そこだけ、スポットライトが差しているようだったもの。笑。
1800年代後期の、ズッピエーラZuppiera. イタリア製。
特に気に入ったのは、下のお皿が付いているのと、肌の色。
丁度いい加減のアイボリー色。白すぎず柔らかい、艶やかな肌。
アンダーのお皿が付いているものはレアです。
下のお皿は、高台がきっかりとはまるようになった作り。
動かないので、スープをすくうときも安心感があるし、テーブルクロスを汚さない。
蓋の縁に、数か所の小さなカケがあるものの、自分用なんだから、今回は私が許せる範囲だったらそれでいいの~!
Fabrianoの窯元のバックスタンプが入っていますが、今はもうない窯元のよう。
つまみのデザインも、過剰すぎない慎ましい美しさで、イタリアらしい。
この部分の表面の消耗などは、味わい深くて、無いよりもあった方がいい。
本当に、アンティ-クの味わいと言えるディテールです。
ところで、これは、イタリアでももう消えてしまったアイテムの食器です。
50~60年代ごろまでは、どこの家にもあったものらしいけれど、その後は使われなくなりました。今では高級レストランぐらいらしい、実用しているのは。
骨董市でも、それぞれの時代のものがあって、注意深く見てるととても面白い。
大きいものなので、お皿などより、装飾の要素や全体のフォルムに特徴が出せる。
今回不覚ながらも、いろいろな時代のものの写真を撮ってくるのを忘れてしまったので、ご興味のある方はFaceBook(Antiques Tesoro)に、参考写真を載せましたので、どうぞご覧ください。
でも、テーブルの真ん中にあると、やはりとても優雅です。
今は、どう使うの?と聞いたら、家具の上にデコレーションとして飾ったり、蓋のないものは花器にしたり。。

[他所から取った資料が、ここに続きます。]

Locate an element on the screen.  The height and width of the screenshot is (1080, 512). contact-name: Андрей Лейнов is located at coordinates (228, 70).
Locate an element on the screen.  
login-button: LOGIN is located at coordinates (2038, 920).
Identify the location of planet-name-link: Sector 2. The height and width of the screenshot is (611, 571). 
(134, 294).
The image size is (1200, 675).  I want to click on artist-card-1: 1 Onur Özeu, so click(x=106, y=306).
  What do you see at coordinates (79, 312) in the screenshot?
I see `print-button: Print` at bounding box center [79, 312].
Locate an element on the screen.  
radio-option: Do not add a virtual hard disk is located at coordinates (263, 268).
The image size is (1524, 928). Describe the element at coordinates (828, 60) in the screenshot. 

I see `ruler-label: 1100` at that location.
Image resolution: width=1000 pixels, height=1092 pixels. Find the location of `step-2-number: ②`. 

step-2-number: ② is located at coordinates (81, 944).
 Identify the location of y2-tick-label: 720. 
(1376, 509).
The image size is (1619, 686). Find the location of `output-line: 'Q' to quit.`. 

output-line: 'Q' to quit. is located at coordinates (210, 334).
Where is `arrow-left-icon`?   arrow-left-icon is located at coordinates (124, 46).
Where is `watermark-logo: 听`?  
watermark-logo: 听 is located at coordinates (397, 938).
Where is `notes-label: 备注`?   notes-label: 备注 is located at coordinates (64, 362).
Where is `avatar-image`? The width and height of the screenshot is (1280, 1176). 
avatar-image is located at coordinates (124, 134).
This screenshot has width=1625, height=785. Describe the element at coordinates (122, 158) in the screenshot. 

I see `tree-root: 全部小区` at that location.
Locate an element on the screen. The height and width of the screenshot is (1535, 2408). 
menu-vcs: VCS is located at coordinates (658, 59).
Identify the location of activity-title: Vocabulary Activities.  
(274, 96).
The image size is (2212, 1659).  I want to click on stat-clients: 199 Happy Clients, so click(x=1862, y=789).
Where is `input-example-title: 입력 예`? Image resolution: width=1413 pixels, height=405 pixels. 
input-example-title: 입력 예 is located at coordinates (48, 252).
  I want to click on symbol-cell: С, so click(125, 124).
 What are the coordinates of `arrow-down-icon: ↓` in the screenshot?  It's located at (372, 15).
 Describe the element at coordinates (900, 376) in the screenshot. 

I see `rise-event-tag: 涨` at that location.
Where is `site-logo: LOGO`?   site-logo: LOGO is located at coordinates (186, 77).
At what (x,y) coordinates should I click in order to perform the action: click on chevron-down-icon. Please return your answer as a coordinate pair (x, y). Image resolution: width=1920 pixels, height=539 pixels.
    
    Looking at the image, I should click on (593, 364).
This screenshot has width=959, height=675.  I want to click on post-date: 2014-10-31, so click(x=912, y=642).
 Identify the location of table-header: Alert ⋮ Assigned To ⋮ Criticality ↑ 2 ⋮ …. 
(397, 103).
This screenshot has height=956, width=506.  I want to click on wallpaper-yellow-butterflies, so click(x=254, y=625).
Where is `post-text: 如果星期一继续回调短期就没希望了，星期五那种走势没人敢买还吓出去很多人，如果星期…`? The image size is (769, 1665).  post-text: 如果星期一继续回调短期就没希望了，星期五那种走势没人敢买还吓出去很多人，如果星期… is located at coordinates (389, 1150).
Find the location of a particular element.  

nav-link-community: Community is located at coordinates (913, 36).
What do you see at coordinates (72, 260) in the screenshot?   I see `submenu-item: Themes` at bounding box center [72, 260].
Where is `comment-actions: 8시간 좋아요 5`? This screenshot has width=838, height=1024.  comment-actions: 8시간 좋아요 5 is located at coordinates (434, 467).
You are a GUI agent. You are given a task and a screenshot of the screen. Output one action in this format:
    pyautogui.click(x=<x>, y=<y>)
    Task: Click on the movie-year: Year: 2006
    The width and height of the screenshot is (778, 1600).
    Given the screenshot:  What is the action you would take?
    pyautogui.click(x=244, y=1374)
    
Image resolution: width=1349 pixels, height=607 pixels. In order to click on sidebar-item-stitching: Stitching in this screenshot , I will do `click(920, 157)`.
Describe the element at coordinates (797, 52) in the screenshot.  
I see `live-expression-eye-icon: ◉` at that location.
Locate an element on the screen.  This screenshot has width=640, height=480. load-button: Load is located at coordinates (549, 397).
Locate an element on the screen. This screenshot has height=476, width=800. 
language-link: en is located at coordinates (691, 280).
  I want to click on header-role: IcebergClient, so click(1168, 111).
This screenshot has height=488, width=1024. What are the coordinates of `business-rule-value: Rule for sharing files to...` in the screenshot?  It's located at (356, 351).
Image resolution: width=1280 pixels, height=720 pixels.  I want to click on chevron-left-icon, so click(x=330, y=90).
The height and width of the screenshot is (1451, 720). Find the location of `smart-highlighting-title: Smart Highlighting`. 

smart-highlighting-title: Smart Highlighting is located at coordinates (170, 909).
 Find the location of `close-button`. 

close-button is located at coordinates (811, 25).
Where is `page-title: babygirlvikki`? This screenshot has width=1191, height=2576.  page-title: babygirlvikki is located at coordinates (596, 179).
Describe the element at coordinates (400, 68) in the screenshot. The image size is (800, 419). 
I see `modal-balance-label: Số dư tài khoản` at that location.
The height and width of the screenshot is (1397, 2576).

おなか一杯の、満ち足りた幸せ感を連想させる、まあるいおおらかなフォルムにも、ほっとします。
花器としては、去年、エナメル製の蓋無しを購入して、既にシクラメンに使用中。
でも時々は、食卓で使ってみたいものです。
蓋を開けた時に、ふわっ立ち上る湯気と、美味しそうなコンソメス―プの匂い。
覗き込む、家族の笑顔。
古の幸せな夕食に、心を寄せて。